Last year, we wrote about Google’s VCU chip. At the time we pointed out that one of the most interesting of many things about this chip is that it was designed with Google’s own EDA design tool, called Taffel. From what we can tell, Taffel is designed specifically for aiding software developers in designing their own chips.

At the time, we idly speculated the potential for Google to someday open source Taffel and let software engineers everywhere design their own chips. Since then there have been hints that Google is thinking about this. Notably their sponsorship of “free” chip tape outs on 130nm with Skywater, a US-based fab.
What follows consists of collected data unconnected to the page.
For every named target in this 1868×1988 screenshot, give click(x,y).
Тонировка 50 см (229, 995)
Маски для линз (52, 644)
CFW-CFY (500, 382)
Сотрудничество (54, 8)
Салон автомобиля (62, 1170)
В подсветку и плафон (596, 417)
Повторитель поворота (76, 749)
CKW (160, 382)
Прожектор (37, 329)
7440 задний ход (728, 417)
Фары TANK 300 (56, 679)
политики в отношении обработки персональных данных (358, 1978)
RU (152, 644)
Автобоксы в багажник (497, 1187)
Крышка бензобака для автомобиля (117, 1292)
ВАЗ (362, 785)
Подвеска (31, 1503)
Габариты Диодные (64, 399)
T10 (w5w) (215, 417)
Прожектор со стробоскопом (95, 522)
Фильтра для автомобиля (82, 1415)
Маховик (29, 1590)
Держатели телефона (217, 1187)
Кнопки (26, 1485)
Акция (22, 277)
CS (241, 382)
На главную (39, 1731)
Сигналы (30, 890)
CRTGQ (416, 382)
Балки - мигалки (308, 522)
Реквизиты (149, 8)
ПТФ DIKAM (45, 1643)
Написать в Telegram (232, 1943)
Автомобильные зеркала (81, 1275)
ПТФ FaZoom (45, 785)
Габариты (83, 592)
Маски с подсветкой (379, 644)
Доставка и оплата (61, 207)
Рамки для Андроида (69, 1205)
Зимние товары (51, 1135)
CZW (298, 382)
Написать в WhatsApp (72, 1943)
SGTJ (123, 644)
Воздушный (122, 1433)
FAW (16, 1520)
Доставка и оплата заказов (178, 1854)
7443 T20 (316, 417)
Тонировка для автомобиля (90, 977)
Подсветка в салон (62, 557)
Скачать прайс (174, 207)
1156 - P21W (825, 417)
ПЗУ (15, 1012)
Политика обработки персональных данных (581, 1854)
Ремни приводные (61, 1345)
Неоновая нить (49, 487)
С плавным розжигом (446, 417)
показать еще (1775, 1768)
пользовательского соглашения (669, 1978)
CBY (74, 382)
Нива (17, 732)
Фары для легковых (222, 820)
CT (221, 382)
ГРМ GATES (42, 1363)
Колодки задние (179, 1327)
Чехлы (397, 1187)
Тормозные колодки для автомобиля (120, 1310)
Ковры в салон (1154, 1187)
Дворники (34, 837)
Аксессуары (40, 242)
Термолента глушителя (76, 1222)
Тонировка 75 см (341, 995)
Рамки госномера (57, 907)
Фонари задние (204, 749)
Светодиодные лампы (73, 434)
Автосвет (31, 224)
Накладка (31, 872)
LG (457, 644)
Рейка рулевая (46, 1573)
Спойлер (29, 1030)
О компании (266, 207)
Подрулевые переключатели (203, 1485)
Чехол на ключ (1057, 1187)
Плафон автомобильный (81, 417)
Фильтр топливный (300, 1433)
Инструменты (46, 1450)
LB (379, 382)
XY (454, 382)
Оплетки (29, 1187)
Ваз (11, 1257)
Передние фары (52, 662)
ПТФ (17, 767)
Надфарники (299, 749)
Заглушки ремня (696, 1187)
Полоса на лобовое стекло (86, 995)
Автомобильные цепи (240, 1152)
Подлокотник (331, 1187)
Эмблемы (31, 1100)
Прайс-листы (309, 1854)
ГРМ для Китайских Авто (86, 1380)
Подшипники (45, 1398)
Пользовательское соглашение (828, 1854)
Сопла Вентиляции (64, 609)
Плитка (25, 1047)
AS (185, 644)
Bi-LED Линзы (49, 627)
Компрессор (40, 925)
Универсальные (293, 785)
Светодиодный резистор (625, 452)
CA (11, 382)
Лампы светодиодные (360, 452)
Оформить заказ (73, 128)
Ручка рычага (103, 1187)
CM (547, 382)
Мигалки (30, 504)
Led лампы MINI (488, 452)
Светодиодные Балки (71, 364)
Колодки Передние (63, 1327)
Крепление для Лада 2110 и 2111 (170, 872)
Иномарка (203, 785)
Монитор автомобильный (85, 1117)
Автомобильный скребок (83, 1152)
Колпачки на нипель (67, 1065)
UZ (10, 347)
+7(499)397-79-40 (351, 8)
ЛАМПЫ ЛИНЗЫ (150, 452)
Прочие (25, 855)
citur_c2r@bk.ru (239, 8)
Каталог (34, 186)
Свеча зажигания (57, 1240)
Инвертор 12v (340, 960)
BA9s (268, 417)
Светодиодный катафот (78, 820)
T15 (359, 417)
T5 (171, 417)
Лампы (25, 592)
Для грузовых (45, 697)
Full disclosure, this is a very small step, and feels like Google is only dipping their toe in the water, at most. More intriguing is this video from the Google engineer who seems to be the public face of Google’s efforts here. (Hat tip to Dylan Patel for bringing this to our attention, we’ll pause for a moment while you go subscribe to his newsletter.) This video is interesting both for its explanation of the complex suite of software tools needed to produce a chip as well as for the explanation of Google’s efforts in the space.

But we think there is potential for Google to do a lot more.

In writing about VCU, we noted the significance of the fact that this chip was designed by software engineers, not by semiconductor engineers. The whole point of a chip is to run software more efficiently, and no one knows more about the requirements of that software than the engineers actually writing the code. We have also been writing a lot recently about our broader thesis that the future of compute systems is going to require closer integration between software and semis. Following this logic then leads to the conclusion that the future of compute is going to eventually optimize around allowing software engineers to design their own chips.

This means that Google has the potential to greatly disrupt the semiconductor industry and alter the course of future technology. If you watch that whole video (and we know it is lengthy) you can see that Google has essentially put all the key tools in place for this. There are now a full suite of EDA tools and, PDK resources for getting chips to production. So has the revolution begun?

The reality is that we are not quite there yet. First off, the semis design cycle has a lot of steps to it. Note we mentioned PDKs above, but did not really explain it. These are essentially an interface between the chip design company and the foundry. One of the many barriers to entry TSMC has working in its favor are the very robust set of PDK tools they offer. Likewise, the EDA oligopoly, is in part built on the integration of their tools with the Foundries’ PDKs. There are other design steps and files, like GDS which have been around so long that even seasoned semis engineers we speak with do not remember what it stands for. Most importantly, many of these steps are specific to a single foundry. So today, anyone can go and design a chip and get a ‘free’ tape out at Skywater, but those are produced at 130nm, a process which is about 15 years behind the current leading edge. Getting a new set of tools integrated with TSMC’s 5nm process is much tougher, and not likely to get open-sourced any time soon.

Then there is the actual cost of producing the chip. Skywater is offering ‘free’ tape outs at 130nm, but that only returns a small number of chips. Taping out a chip at TSMC today is likely to cost $20 million upfront, and more for each wafer. This is not something even the best engineer can do as a side project.

That being said, we do think the end result of all of this will be to greatly reduce the cost of designing chips. This will make it possible for a far wider range of companies to start designing their own chips. At this point, anyone that makes hardware has to be at least considering designing their own chips, especially if those chips do not need leading edge manufacturing and run inside powered devices. Cars are a pretty good example of this. Cameras, aircraft, home networking boxes, agricultural equipment, machine tools and industrial systems are a few more.

In all of this, we definitely can see a world in which literally anyone can design their own chip (let’s not call it “democratization of semis”), but the practical realities of it a bit more mundane. Nonetheless, these programs from Google are very important. Every past change in the model of how chips get built has led to massive growth in the number of companies in the industry – this goes back to the 1970’s and the rise of “merchant semis” companies like Intel, to the fabless model in the 1990’s and most recently the rise of RISC V. The pendulum is definitely swinging towards more companies building semis and that will be an exciting place to work and invest.